DESCRIPTION OF THE TASK – For this exercise, please return exactly the line containing "2117x485 pixels. Task: Click" and each line after it through the end of the records, with no pictures included.
─── EXCERPTED RECORDS ───
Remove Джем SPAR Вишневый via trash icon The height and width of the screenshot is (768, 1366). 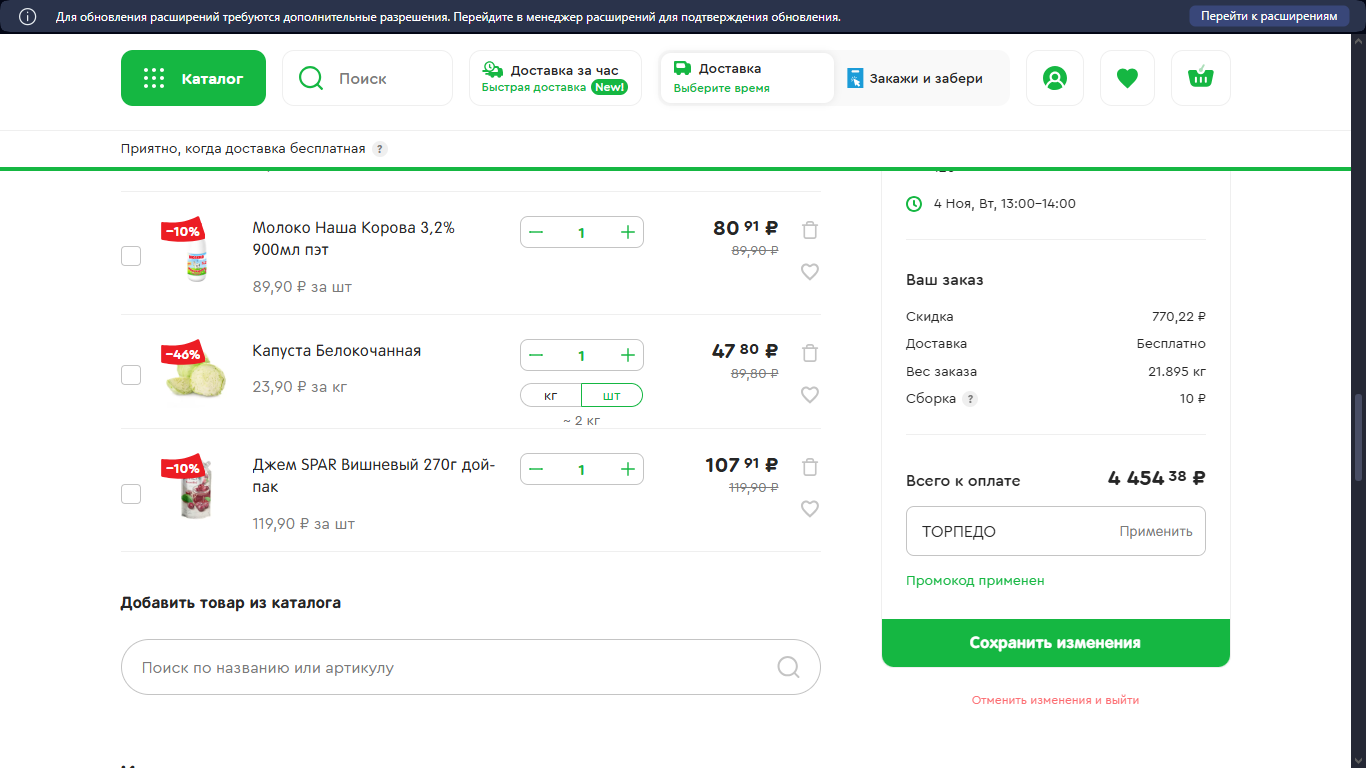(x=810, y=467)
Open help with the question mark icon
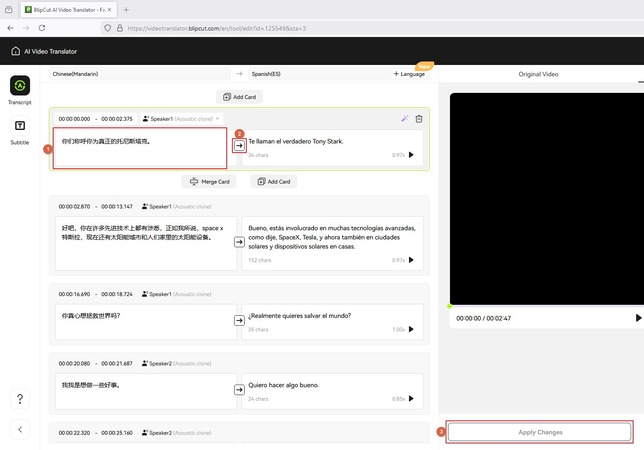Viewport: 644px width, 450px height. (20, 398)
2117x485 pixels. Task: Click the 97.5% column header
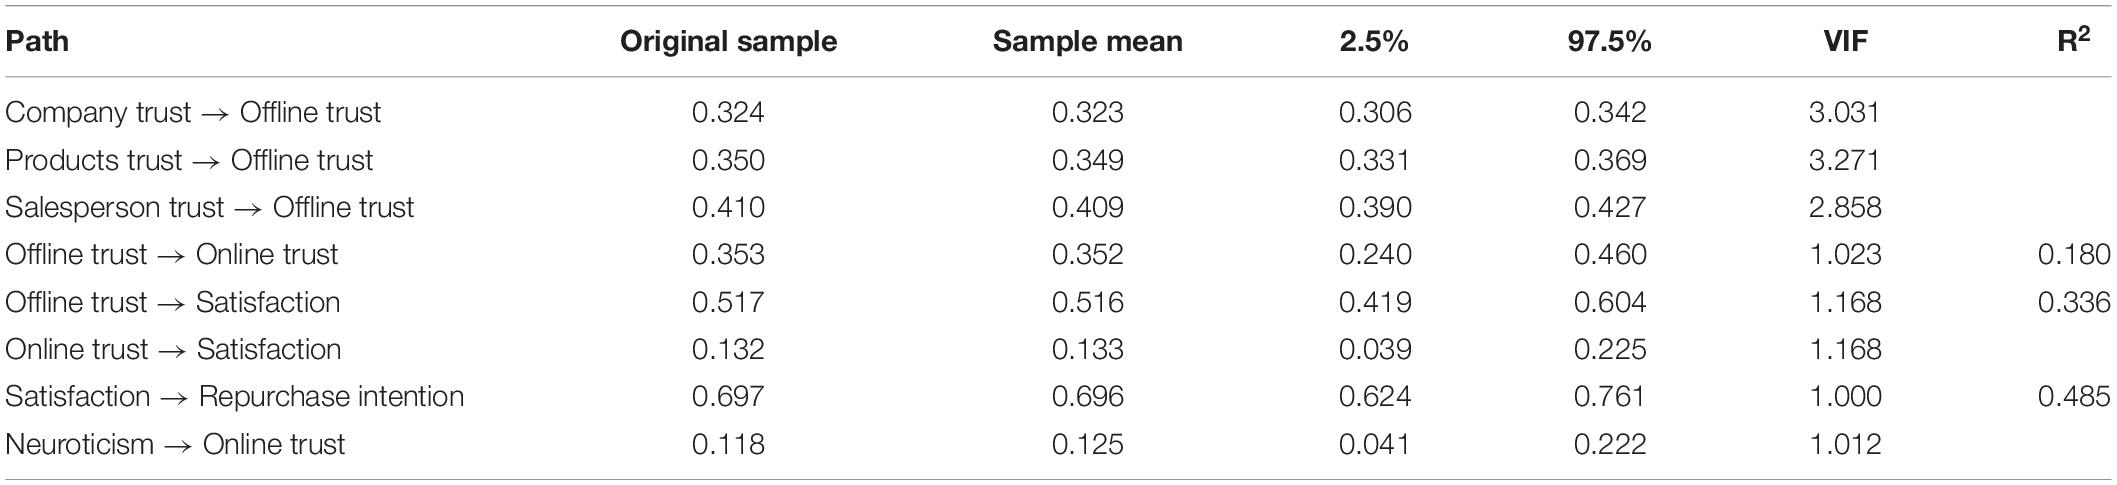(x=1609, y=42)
───
EXPECTED OUTPUT –
2117x485 pixels. Task: Click the 97.5% column header
(x=1609, y=42)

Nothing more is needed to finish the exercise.